Clopidogrel plus proton pump inhibitors: a therapeutic dilemma

For patients with acute coronary syndrome (ACS) managed medically or using a percutaneous coronary intervention (PCI), clopidogrel has been proved to reduce atherothrombotic events.¹ Patients treated with clopidogrel often have varying responses. At steady state, clopidogrel normally inhibits 40–60% of platelet aggregation, but some patients experience less platelet inhibition than this; they are termed “non-responders”.² One meta-analysis found that 21% of patients undergoing PCI do not respond to clopidogrel and may be at increased risk of cardiovascular (CV) events.³ One recently proposed mechanism for clopidogrel non-responsiveness is an interaction between clopidogrel and proton pump inhibitors (PPIs), resulting in decreased platelet inhibition.

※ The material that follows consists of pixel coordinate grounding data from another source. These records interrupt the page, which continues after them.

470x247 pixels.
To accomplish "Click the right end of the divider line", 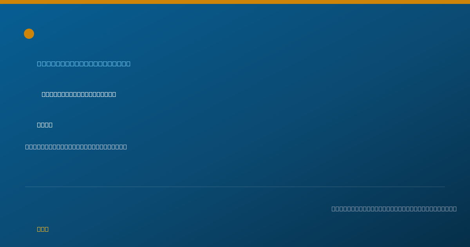I will (x=445, y=187).
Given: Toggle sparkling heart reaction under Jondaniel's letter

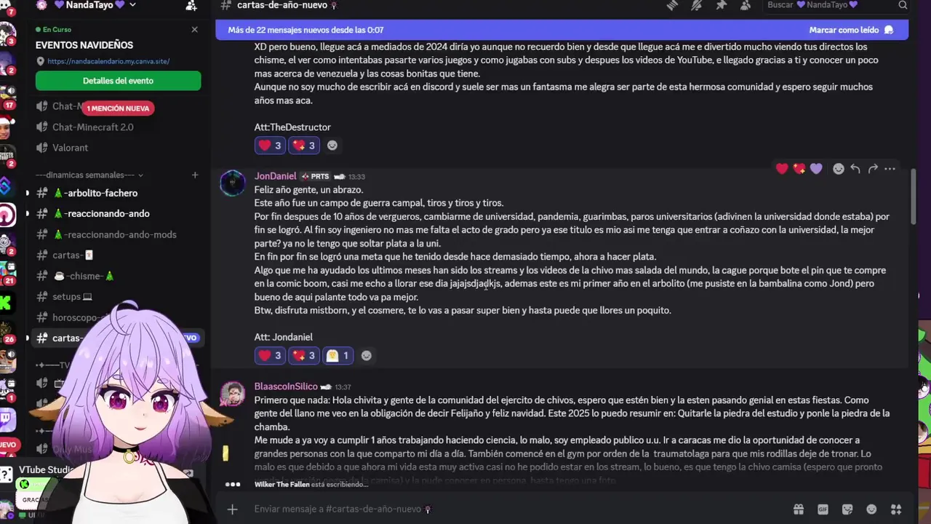Looking at the screenshot, I should 303,356.
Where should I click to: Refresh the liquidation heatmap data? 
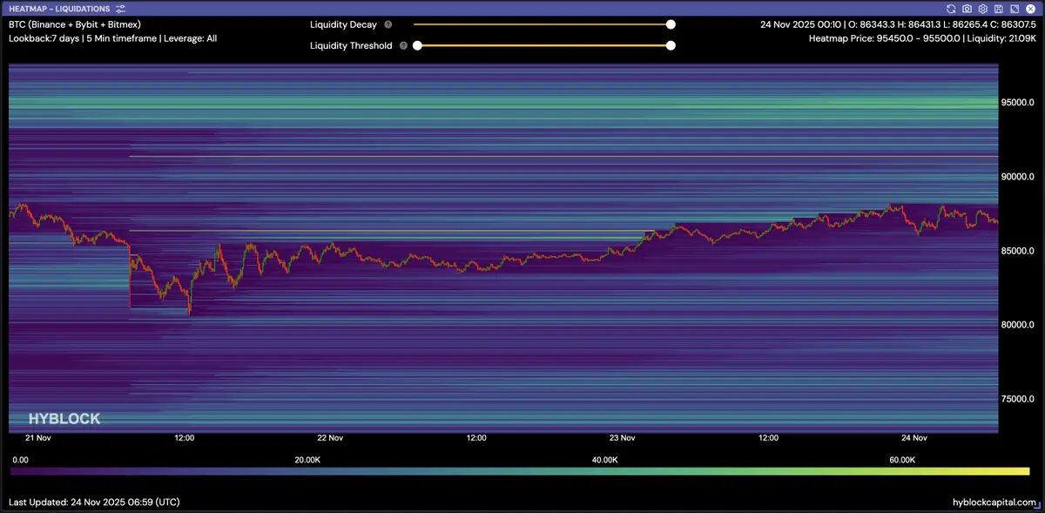(x=951, y=9)
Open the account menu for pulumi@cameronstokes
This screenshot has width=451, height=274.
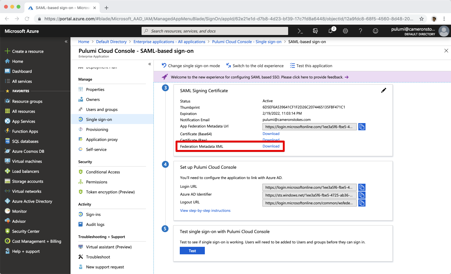click(420, 31)
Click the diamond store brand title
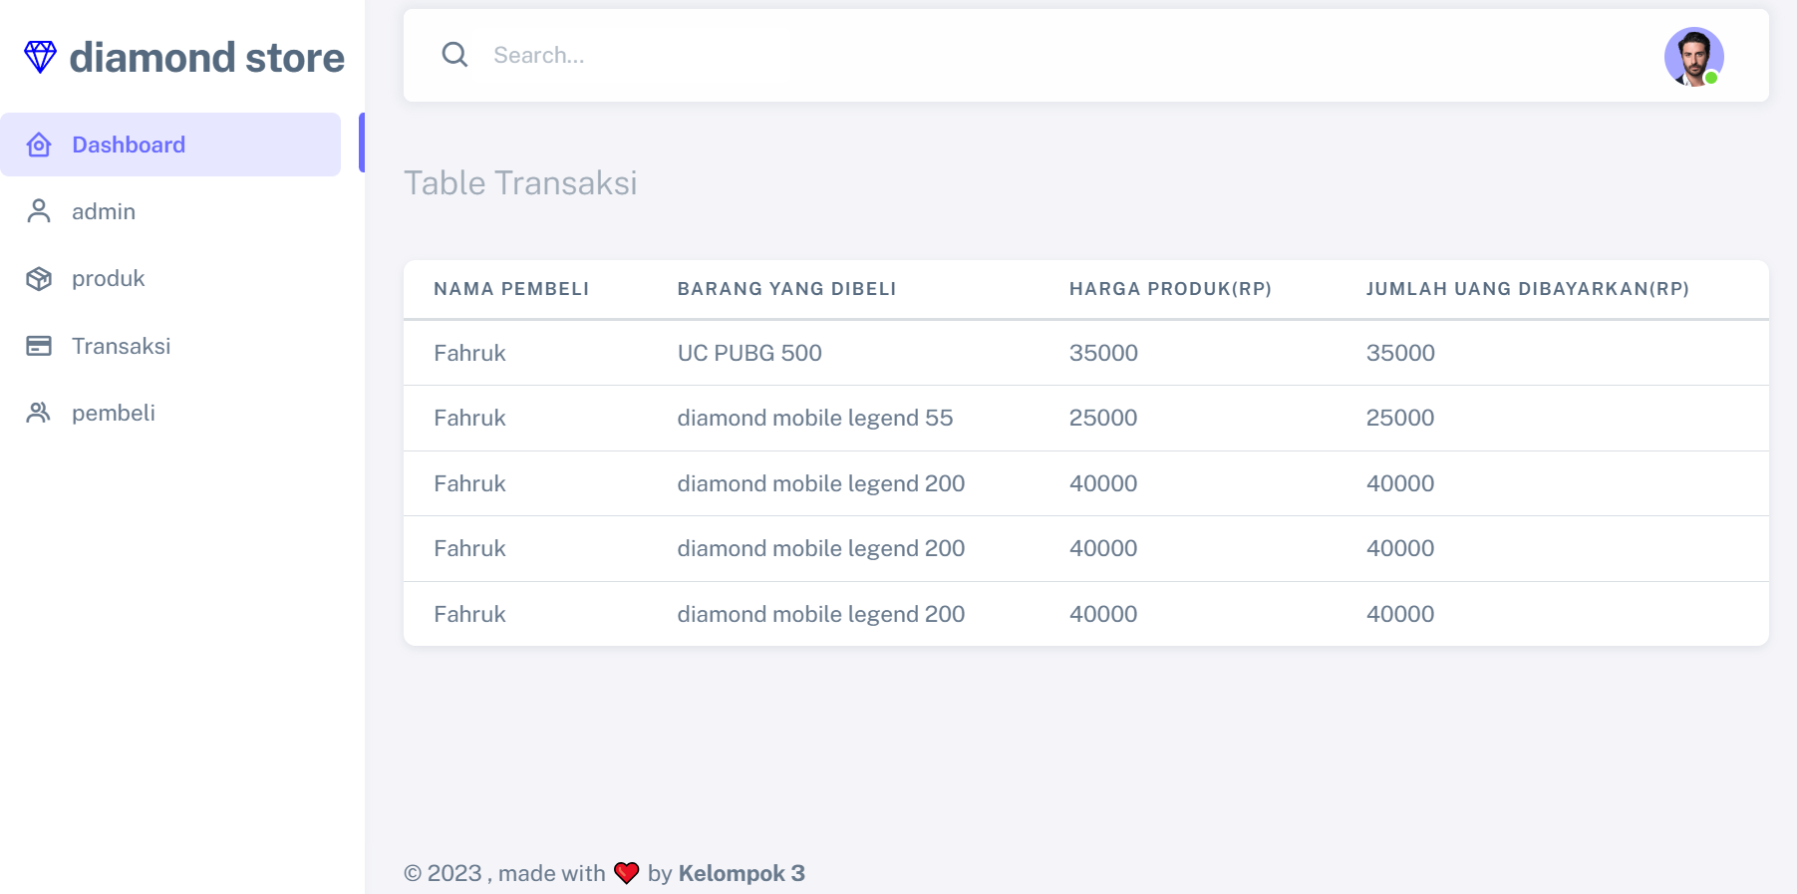Screen dimensions: 1797x894 coord(206,58)
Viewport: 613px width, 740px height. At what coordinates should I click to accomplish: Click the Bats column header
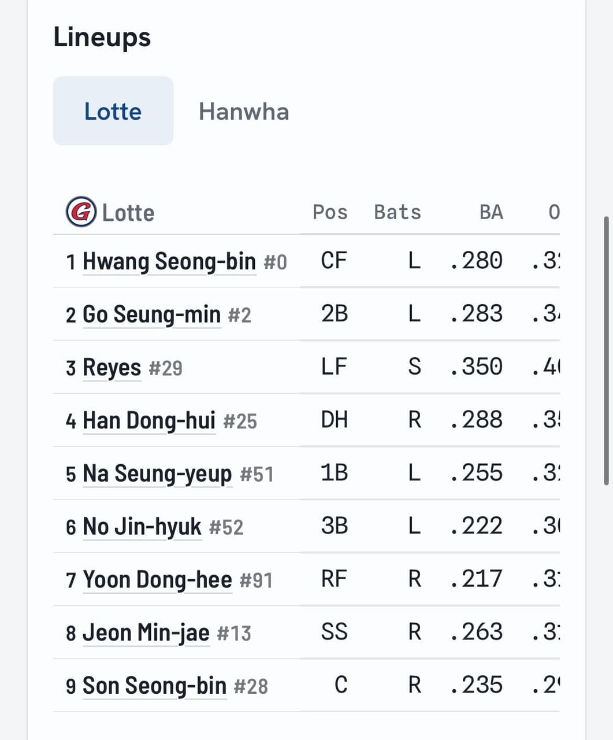point(397,212)
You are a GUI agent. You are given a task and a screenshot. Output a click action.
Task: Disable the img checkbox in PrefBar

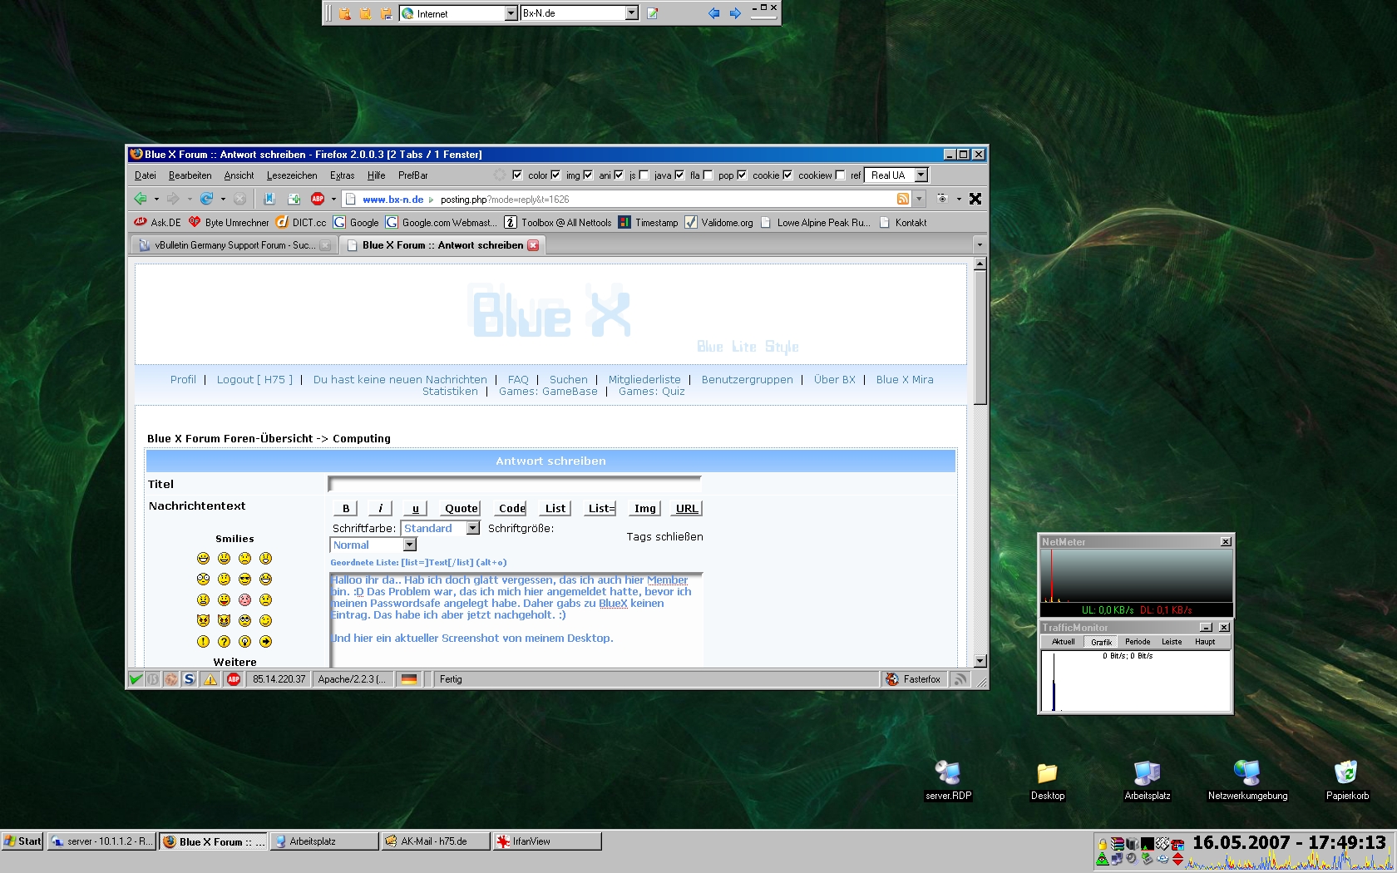point(588,175)
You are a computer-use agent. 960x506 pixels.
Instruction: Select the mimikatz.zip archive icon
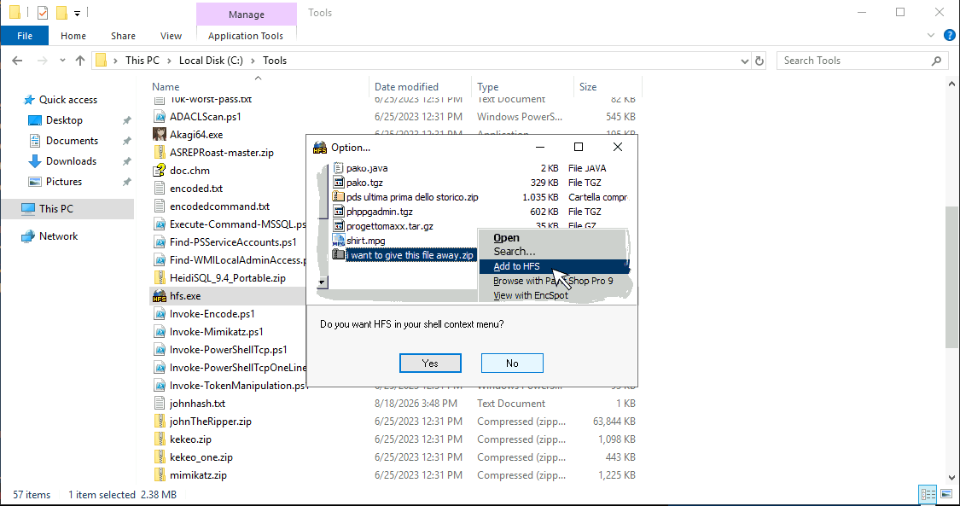coord(160,475)
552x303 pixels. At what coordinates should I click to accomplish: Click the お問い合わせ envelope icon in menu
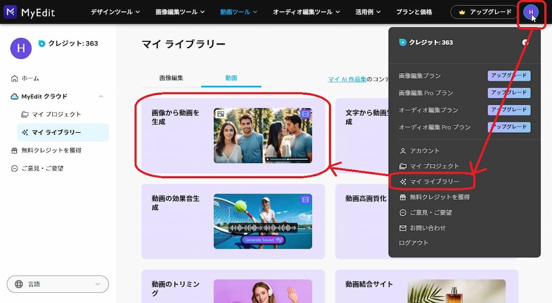[403, 228]
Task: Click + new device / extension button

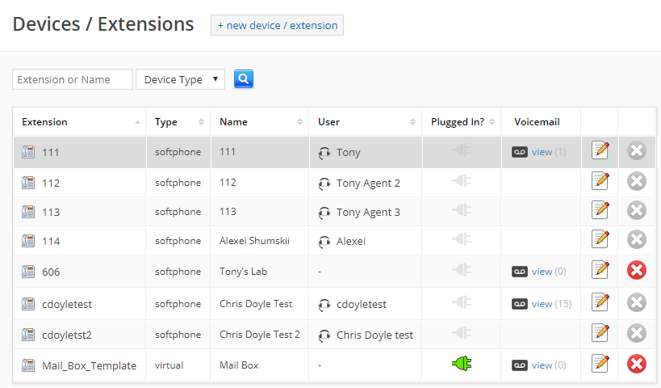Action: (x=277, y=25)
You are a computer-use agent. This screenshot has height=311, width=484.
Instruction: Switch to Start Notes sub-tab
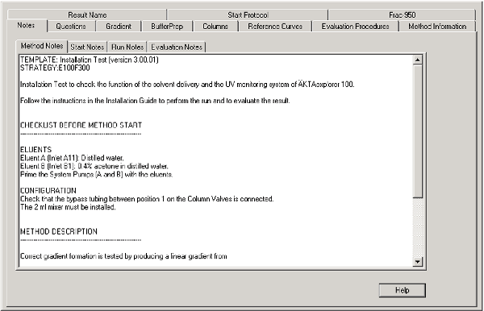point(87,48)
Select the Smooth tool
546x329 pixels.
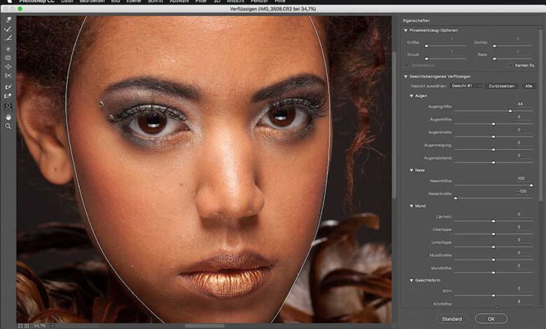pyautogui.click(x=8, y=39)
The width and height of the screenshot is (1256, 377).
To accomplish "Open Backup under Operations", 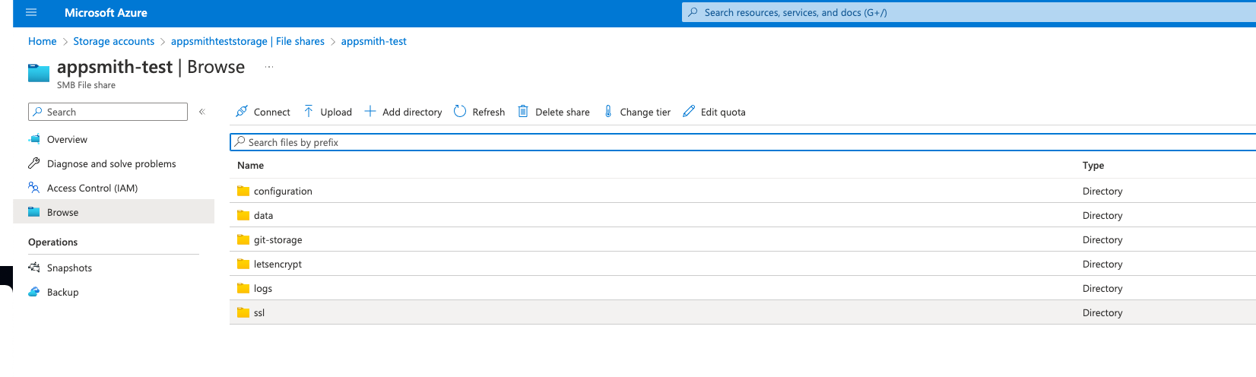I will coord(62,293).
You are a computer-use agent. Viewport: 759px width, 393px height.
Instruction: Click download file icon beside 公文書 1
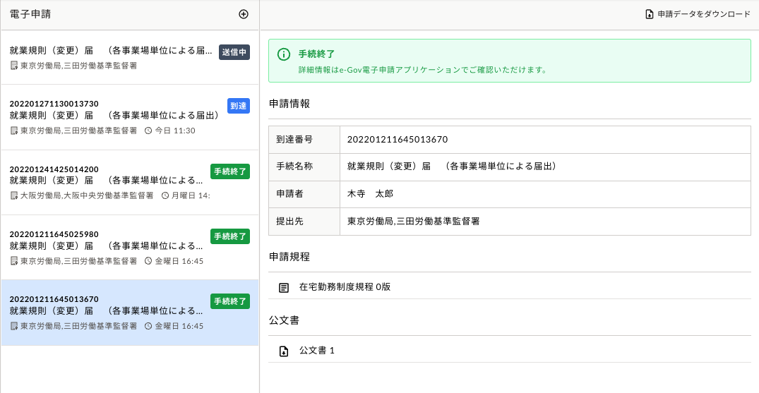[x=284, y=351]

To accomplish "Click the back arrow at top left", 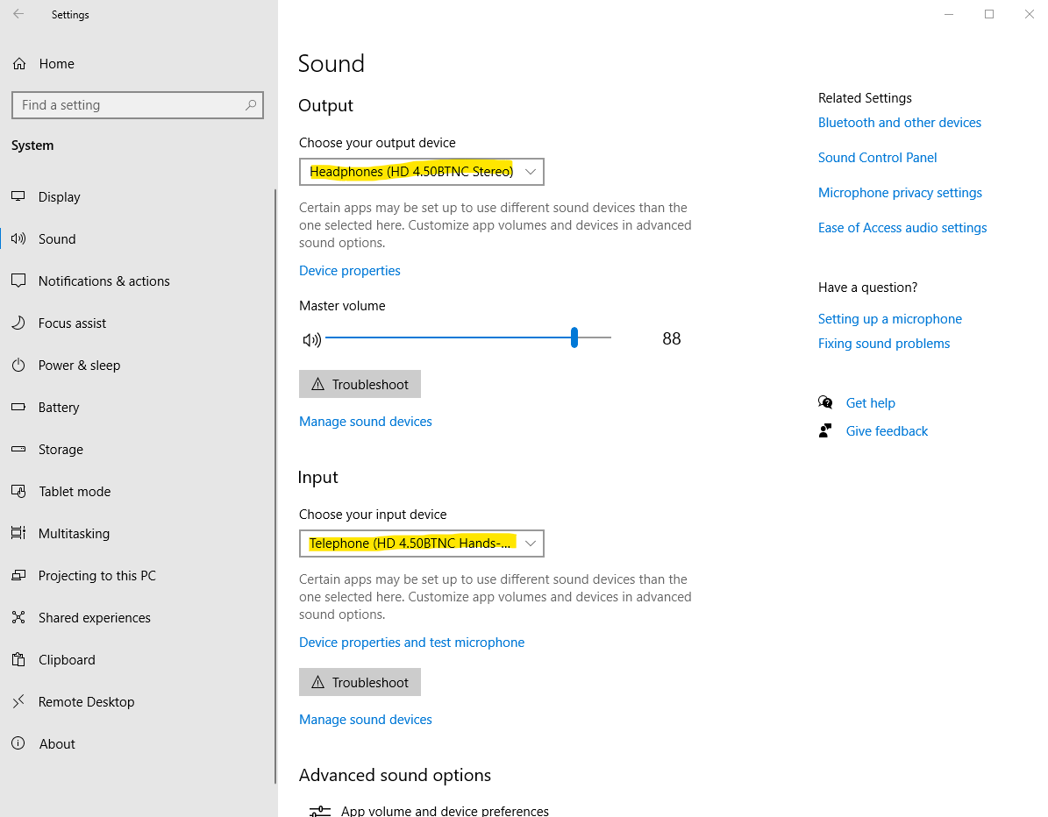I will click(18, 14).
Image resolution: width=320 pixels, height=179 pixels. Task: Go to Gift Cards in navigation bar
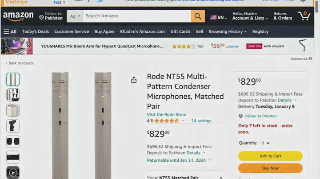pos(180,31)
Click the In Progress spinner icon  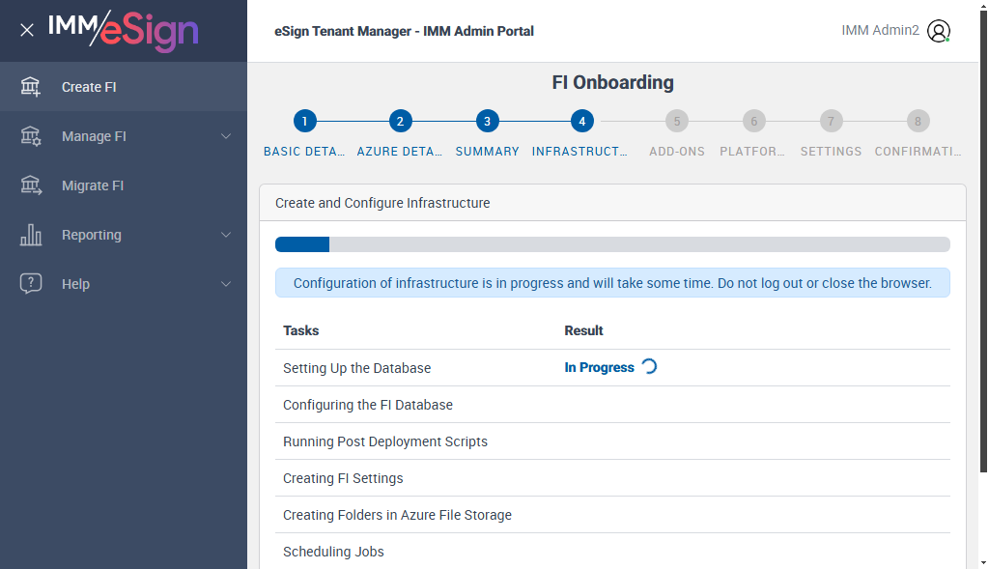(x=649, y=367)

Clopidogrel is an antiplatelet agent that causes non-competitive, irreversible inhibition of the P2Y12 receptor on the surface of platelets. Inhibition of this receptor blocks adenosine diphosphate (ADP) from binding and activating glycoproteins IIb and IIIa, thus preventing platelet aggregation.^1,4 Clopidogrel is rapidly absorbed after oral administration and undergoes biotransformation by several cytochrome P450 isoenzymes in the liver, including 1A2, 2B6, 2C9, 2C19, 3A4 and 3A5^.4,5 Studies have suggested that the 2C19 isoenzyme is a major requirement for biotransformation to the active metabolite, evidenced by a reduction in the area under the curve (AUC) of clopidogrel’s serum concentration-time graph for patients with a CYP 2C19 polymorphism.^5,6

For patients who have experienced atherothrombotic events, PPIs can be used to prevent bleeding from pre-existing gastric ulcers or to prevent the formation of new ulcers caused by antiplatelet therapy.^7,8 All PPIs are metabolised to some extent by CYP 2C19 and 3A4. Omeprazole is not only metabolised by 2C19 but also competitively inhibits it with a 10-fold greater affinity than for the 3A4 isoenzyme.^7,9

Following the results of several studies that alluded to a possible drug interaction between clopidogrel and PPIs, two large regulatory and professional organisations issued position statements. In May 2009, the Society for Cardiovascular Angiography and Interventions (SCAI) in the US recommended that prescribers consider using an H2-receptor antagonist or an antacid instead of a PPI for post-stent patients who were prescribed dual antiplatelet therapy. For patients who require treatment for a gastrointestinal condition, the SCAI suggested that the cardiologist should discuss alternatives to a PPI with the patient’s primary care provider.¹¹ In November 2009 the US Food and Drug Administration (FDA) stipulated a change to the summary of product characteristics for clopidogrel to include a statement about a drug-drug interaction between clopidogrel and omeprazole and esomeprazole citing a reduced efficacy when clopidogrel is combined with these medicines.¹⁰

This research examines the data surrounding the proposed drug interaction between clopidogrel and PPIs. This includes data examining the pharmacodynamic interaction (ie, measured platelet function testing) as well as data assessing the clinical outcomes of combining clopidogrel with PPIs. We will then formulate the data into recommendations for clinical practice.

Literature review

A MEDLINE literature search using OVID and PubMed (from 1950 to May 2009) was conducted using the search terms: proton pump inhibitors, clopidogrel, omeprazole, esomeprazole, lansoprazole, pantoprazole and rabeprazole. The bibliographies of identified articles were then reviewed for additional pertinent citations.

Pharmacodynamic studies 

The pharmacodynamic data demonstrate an inconsistent interaction between clopidogrel and PPIs. In these studies, the combination of clopidogrel with omeprazole or lansoprazole demonstrated a reduction in antiplatelet activity, presumably from a decrease in the clopidogrel active metabolite due to an inhibition of CYP 2C19 activation.^12–14 Interestingly, there was no interaction noted between clopidogrel and esomeprazole or pantoprazole, suggesting this may not be a class effect.¹⁵ These conclusions are not completely supported by the outcomes studies presented below.

Outcome studies 

Numerous data assessing the clinical outcomes of using clopidogrel with PPIs have become available in recent years (see Box 1). These studies have been well designed but are all limited by the fact that they are retrospective cohort studies. The two most recent studies (at the time of writing) were only available in abstract form.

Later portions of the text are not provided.